▶ **Exercise directions**:
Report every line of the records beneath this task that holds the string "link".

Records from a collection
--- START ---

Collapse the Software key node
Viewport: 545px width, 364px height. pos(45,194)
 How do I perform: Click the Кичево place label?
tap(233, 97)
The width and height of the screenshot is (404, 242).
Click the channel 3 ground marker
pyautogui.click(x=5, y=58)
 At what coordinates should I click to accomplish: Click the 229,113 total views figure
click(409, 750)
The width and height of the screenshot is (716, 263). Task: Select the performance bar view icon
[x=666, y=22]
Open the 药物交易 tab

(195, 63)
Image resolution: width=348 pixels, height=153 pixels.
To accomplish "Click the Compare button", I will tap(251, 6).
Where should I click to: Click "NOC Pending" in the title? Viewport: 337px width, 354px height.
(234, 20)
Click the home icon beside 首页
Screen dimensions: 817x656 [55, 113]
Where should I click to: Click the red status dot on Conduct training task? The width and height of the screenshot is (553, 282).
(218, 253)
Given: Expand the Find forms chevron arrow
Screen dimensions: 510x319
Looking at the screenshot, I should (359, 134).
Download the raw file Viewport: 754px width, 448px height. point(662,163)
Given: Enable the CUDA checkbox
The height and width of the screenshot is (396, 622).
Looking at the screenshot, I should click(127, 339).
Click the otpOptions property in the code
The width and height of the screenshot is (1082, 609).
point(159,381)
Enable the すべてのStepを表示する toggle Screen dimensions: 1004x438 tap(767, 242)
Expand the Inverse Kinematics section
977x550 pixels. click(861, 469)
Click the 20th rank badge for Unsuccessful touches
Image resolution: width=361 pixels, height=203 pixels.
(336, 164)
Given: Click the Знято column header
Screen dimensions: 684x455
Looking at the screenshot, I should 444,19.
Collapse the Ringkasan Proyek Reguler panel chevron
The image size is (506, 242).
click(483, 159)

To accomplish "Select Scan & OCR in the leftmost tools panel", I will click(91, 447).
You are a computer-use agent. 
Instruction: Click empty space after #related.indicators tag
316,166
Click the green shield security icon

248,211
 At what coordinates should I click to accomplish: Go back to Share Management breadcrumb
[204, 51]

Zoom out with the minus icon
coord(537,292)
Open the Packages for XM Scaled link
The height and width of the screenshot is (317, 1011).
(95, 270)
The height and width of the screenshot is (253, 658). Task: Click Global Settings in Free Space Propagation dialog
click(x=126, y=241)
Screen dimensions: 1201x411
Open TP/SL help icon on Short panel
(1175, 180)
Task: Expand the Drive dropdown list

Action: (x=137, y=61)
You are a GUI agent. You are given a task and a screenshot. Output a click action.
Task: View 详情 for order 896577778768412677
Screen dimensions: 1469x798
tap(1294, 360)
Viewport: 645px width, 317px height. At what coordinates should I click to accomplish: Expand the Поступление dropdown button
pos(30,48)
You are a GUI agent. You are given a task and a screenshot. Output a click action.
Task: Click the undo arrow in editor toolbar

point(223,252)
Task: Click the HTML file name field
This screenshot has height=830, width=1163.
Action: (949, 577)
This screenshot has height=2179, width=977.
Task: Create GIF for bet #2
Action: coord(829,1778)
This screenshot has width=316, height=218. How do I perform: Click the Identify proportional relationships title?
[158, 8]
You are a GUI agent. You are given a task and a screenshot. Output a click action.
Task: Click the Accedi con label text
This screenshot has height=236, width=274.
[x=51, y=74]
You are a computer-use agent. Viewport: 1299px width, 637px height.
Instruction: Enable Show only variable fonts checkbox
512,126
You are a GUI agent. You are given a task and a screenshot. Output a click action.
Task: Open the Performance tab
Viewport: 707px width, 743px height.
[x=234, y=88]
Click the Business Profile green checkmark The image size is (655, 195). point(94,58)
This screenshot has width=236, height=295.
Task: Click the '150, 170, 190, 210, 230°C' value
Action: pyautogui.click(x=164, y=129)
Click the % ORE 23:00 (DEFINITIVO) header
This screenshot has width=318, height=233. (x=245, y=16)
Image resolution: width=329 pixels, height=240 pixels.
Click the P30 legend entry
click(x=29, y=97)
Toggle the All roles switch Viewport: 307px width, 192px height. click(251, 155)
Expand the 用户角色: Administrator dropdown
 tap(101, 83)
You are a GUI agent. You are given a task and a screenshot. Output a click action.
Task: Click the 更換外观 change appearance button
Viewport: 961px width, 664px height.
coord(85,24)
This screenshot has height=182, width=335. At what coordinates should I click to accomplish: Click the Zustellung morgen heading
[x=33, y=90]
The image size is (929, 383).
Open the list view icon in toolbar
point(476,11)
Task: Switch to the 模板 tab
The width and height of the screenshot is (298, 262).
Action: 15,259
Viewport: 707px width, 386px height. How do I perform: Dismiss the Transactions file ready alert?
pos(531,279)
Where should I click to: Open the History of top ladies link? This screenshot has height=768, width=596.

--- END ---

▶ **Response**:
Open the Packages for XM Scaled link
Where should I click to: Open the History of top ladies link? This screenshot has height=768, width=596.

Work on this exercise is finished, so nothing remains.